Exercício 1 -
Responda com base no texto sobre Barra Grande:
(a) O que o IBAMA fica proibido de fazer por enquanto?
(b) Quantas pessoas participaram da campanha de protesto contra a decisão do TRF?
(c) Qual é a altura do muro da usina?
Exercício 2 -
Diga se cada frase está de acordo com o texto sobre Barra Grande. Responda sim ou não e copie as palavras do texto que decidem a resposta.
(a) Tim e Fernando são correspondentes da BBC de Londres.
(b) O tema já se tornou notícia nacional.
(c) A Floresta Ombrófila Mista faz parte do bioma da Mata Atlântica.

Texto em estudo -
▬▬▬▬▬▬

Com isso volta a valer: fica proibido o desmatamento da área de inundação do lago da UHE de Barra Grande, e o IBAMA fica por hora proibido de emitir qualquer outra licença.

Esta decisão dá-nos novas esperanças na luta pela preservação destes remanescentes da Floresta com Araucária. Florestas estas de singular importância, não apenas para sociedade brasileira: a Floresta Ombrófila Mista faz parte do bioma e reserva da biosfera da Mata Atlântica.

Continuamos empenhados na ação e não pouparemos esforços para que o desfecho deste caso seja absolutamente favorável ao meio ambiente e às famílias atingidas pelo empreendimento.

Às mais de 400 pessoas que participaram da campanha de protesto contra a agora nula decisão do TRF, nosso sincero agradecimento.

BBC não acredita no que ouviu

Fazendo juz à chamada gentileza britânica, Tim dizia não ser necessário. Foi preciso repetir: "Tim, pega o protetor solar", insiste Philipp, lembrando da vez anterior em que esteve em Anita Garibaldi, acompanhando uma equipe de repórteres de canal da TV. O engenheiro da Apremavi retornara ao viveiro em Atalanta queimado do sol, vermelho feito um Guará.

Manhã de sol, céu cartão-postal, pessoas hospitaleiras e joviais. Apesar de terem todos os motivos para receberem com desconfiança uns branquelas falando com sotaques ou idiomas exóticos. É junto ao Rio Pelotas, na divisa entre os estados de SC e RS, o tema que cursa desde meados de setembro pelos meios ambientalistas, ainda não conseguiu tornar-se notícia nacional.

Com certeza não devido à relevância, já que o O blefe de Barra Grande está chegando à mídia internacional. Os repórteres Tim e Fernando, correspondentes da BBC de Londres para temas do meio ambiente, irão noticiar durante um ano as maravilhas que o Brasil tem. E nessa 2a feira estiveram em Barra Grande, fazendo uma reportagem sobre uma maravilha da engenharia: um muro de 180 metros de altura, orgulho da BAESA-Energetica Barra Grande S.A.

▬▬▬▬▬▬

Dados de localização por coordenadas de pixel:

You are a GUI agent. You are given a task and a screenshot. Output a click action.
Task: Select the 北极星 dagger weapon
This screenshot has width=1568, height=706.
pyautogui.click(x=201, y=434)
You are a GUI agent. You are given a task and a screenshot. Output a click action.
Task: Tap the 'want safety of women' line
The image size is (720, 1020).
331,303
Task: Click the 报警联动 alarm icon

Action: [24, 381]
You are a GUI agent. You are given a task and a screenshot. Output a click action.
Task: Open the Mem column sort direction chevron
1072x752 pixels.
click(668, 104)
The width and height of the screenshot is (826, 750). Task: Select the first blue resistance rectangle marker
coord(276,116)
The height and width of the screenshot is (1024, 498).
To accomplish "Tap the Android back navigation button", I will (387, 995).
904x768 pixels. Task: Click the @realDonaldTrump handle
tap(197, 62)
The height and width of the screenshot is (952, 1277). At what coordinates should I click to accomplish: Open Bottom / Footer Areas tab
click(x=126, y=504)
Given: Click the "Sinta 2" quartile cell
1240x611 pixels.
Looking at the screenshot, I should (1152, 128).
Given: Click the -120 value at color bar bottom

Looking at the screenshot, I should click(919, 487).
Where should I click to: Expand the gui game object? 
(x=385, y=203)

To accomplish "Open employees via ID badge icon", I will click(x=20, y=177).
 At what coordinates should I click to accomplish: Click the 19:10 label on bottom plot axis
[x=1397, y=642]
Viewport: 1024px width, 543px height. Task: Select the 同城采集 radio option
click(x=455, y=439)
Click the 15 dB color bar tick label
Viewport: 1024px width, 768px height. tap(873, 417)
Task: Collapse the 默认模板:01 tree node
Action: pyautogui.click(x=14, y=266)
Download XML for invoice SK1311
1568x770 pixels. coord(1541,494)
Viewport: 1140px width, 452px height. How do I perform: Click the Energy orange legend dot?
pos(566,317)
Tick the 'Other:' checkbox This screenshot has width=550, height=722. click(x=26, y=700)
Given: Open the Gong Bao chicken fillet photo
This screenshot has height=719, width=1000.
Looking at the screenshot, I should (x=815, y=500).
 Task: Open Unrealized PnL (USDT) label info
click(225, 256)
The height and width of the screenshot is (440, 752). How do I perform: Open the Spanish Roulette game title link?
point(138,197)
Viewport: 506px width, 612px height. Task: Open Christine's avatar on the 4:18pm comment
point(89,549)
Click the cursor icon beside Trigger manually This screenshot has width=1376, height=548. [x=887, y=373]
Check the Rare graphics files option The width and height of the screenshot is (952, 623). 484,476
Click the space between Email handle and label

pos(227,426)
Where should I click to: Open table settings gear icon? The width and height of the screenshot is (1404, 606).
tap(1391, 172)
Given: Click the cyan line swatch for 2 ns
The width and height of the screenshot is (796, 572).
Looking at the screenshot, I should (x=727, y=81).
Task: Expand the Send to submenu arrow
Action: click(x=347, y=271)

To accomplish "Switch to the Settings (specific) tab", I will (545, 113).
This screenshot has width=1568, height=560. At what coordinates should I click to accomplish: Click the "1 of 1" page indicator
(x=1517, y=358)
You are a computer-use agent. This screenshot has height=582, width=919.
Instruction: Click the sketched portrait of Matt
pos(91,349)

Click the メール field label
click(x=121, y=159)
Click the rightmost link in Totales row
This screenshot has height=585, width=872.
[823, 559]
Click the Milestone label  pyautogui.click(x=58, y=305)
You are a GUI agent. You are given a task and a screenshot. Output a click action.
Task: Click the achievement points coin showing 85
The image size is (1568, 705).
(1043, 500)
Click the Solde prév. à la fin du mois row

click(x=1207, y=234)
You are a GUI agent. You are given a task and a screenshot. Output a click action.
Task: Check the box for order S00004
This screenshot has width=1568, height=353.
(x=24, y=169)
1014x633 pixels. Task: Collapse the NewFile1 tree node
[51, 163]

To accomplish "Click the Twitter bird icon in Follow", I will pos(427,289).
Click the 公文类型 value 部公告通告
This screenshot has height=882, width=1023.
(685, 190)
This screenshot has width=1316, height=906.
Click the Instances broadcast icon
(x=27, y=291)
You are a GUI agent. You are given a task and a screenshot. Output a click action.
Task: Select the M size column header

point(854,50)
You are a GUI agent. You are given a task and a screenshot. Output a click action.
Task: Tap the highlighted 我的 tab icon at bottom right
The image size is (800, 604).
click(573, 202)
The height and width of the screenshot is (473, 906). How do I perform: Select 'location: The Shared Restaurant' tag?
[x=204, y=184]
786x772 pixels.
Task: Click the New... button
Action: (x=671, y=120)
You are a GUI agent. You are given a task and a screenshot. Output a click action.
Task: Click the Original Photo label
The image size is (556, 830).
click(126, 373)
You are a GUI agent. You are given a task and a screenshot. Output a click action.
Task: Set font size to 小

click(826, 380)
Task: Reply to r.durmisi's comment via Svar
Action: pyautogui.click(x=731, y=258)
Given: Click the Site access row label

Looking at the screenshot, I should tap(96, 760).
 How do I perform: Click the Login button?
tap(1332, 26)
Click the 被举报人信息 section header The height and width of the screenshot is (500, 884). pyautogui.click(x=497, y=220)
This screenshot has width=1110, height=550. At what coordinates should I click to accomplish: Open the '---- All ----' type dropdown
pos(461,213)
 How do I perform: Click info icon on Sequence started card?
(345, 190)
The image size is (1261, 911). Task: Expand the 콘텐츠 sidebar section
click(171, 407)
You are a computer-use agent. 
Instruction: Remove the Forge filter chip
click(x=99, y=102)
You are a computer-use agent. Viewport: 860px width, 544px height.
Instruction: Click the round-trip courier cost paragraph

▬▬▬▬▬▬

Resposta do exercício 1 -
(a) Emitir qualquer outra licença.
(b) Mais de 400 pessoas.
(c) 180 metros.

Resposta do exercício 2 -
(a) Sim: "Os repórteres Tim e Fernando, correspondentes da BBC de Londres para temas do meio ambiente".
(b) Não: "ainda não conseguiu tornar-se notícia nacional".
(c) Sim: "a Floresta Ombrófila Mista faz parte do bioma e reserva da biosfera da Mata Atlântica".